Затем - переезд в Италию. В Милане, где мы встретились с отдом, мы видели "Тайную вечерю" Леонардо, какой она была до реставрации. Картина вся как будто только дуновение, как будто лишь слегка расцвечена цветной пыльцой с крыльев бабочки, и тем не менее - какая мощь жизни, какое движение в группах апостолов! Позднее, после подновления, я уже этой жизни в ней больше не увидела. Во Флоренции, где мы жили на вилле, окруженной белыми и желтыми розами, недалеко от парка Кассино, у меня было чувство вновь обретенной родины. Краски флорентийского неба, мост через Арно, плошадь Синьории, названия, которые я слышала, картины и статуи, которые я видела, - все говорило со мной на родном языке. Наши уроки тем временем шли своим порядком, только Китти диктовала нам биографию Рафаэля, а по вечерам читались исторические романы, где выступали Савонарола и другие флорентийские персонажи. Главное впечатление, запомнившееся мне тогда во Флоренции и даже вообще в Италии, - Рафаэль. Я могла часами погружаться в его образы, прослеживая жесты и движения его фигур, как бы озаренных золотом закатного солнца. Солнце душевной жизни, открывавшееся через эти образы, проникало во все мое существо, вплоть до самой крови, как могучий поток Жизни. И какие впечатления поднимались в душе ребенка в Риме при созерцании "Диспута"! - впечатления, переживавшиеся почти как мысли, которые я пыталась разгадать, - мысли о взаимопроникновении разных миров.

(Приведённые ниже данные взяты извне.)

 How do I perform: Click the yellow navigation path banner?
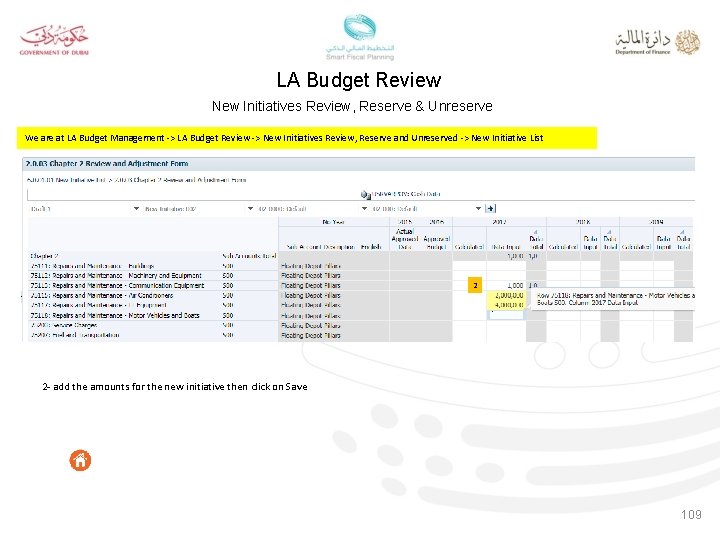pos(307,138)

Позднее в субъективных настроениях юности, Рафаэль уже мало что мне говорил. Он был для меня слишком внеличным, слишком всеобщим; и душа только скользила по его "совершенству". Но еще позднее, уже в зрелые годы, я заново открыла его и поняла мое детское восхищение. И я поняла Германа Гримма, сказавшего, что в Рафаэле мы чувствуем "одну из четырех рек, текущих прямо из рая".

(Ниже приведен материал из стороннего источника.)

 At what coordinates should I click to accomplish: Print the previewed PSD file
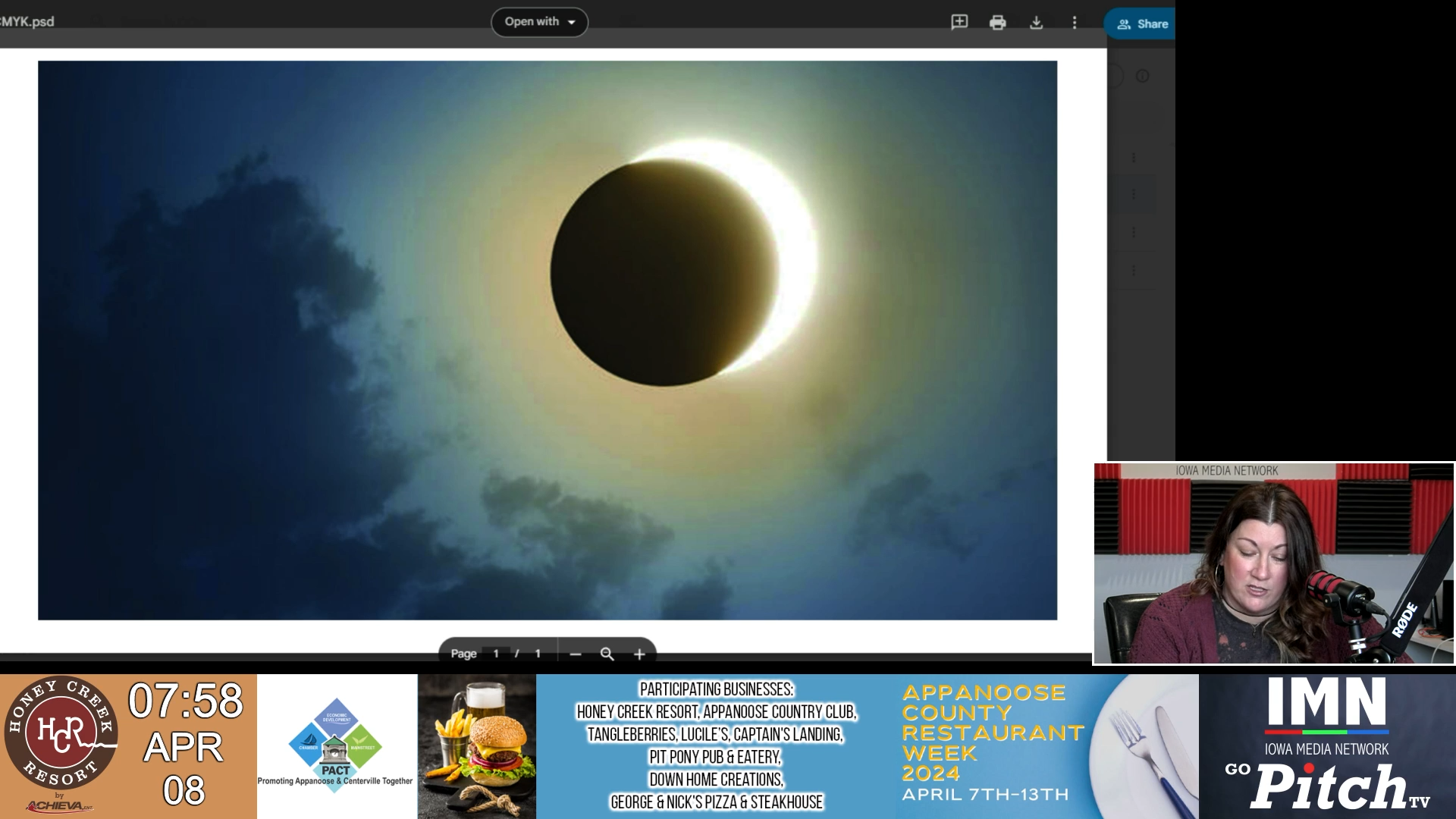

Рим, где мы жили в роскошном отеле на Пьяцца д'Испанья, еще походил тогда на Рим времен Гете, времен Гоголя и Александра

Иванова. Форум Романум и другие руины еще не были отделены от улиц решетками; они зарастали травой и плющом; многое еще надо было искать самим. Простой народ ходил в национальных одеждах, а простенькие овощные лавочки и рынки были великолепны в своей пышной красочности. Я зарисовывала в альбом руины, римские типы, головы императоров и трибунов в Капитолийском музее. Старый друг тети Саши, старомодный миниатюрист Риццони, водил нас по городу; с ним мы побывали в тавернах, где собирались художники, в мастерских известных тогда художников, а также в Гетто. Это посещение явилось для меня сильнейшим из всех впечатлений Рима. Внезапно мы очутились в мире, который меня так испугал, что сначала я даже не хотела идти дальше. Улица, увешанная вдоль и поперек рваным бельем, по ней течет вода, грязная, как клоака. Ноги скользят, запутываясь в шелухе, чесночных обрезках, рыбьих костях и всевозможных нечистотах. Из темных дверей выглядывают темноглазые старики, их волосы свисают из-под покрывала. Кудрявые, изумительно красивые, полуголые дети играют тут же. Из глаз старцев смотрела на меня самая древняя мудрость.

Лица людей заставляли забывать грязь и гвалт этого ада. Я видела девушек с совершенно красными или сине-черными пышными кудрями и сияющей, как лунный свет, кожей. Как тонко вырезаны формы орлиного носа, как великолепны ресницы и темные глаза! Такой красоты я еще никогда не видела. За всем убожеством обстановки в этих пестрых лохмотьях угадывался царственный, даже божественный род, от которого прямо происходили эти люди и который напечатлел им свои формы.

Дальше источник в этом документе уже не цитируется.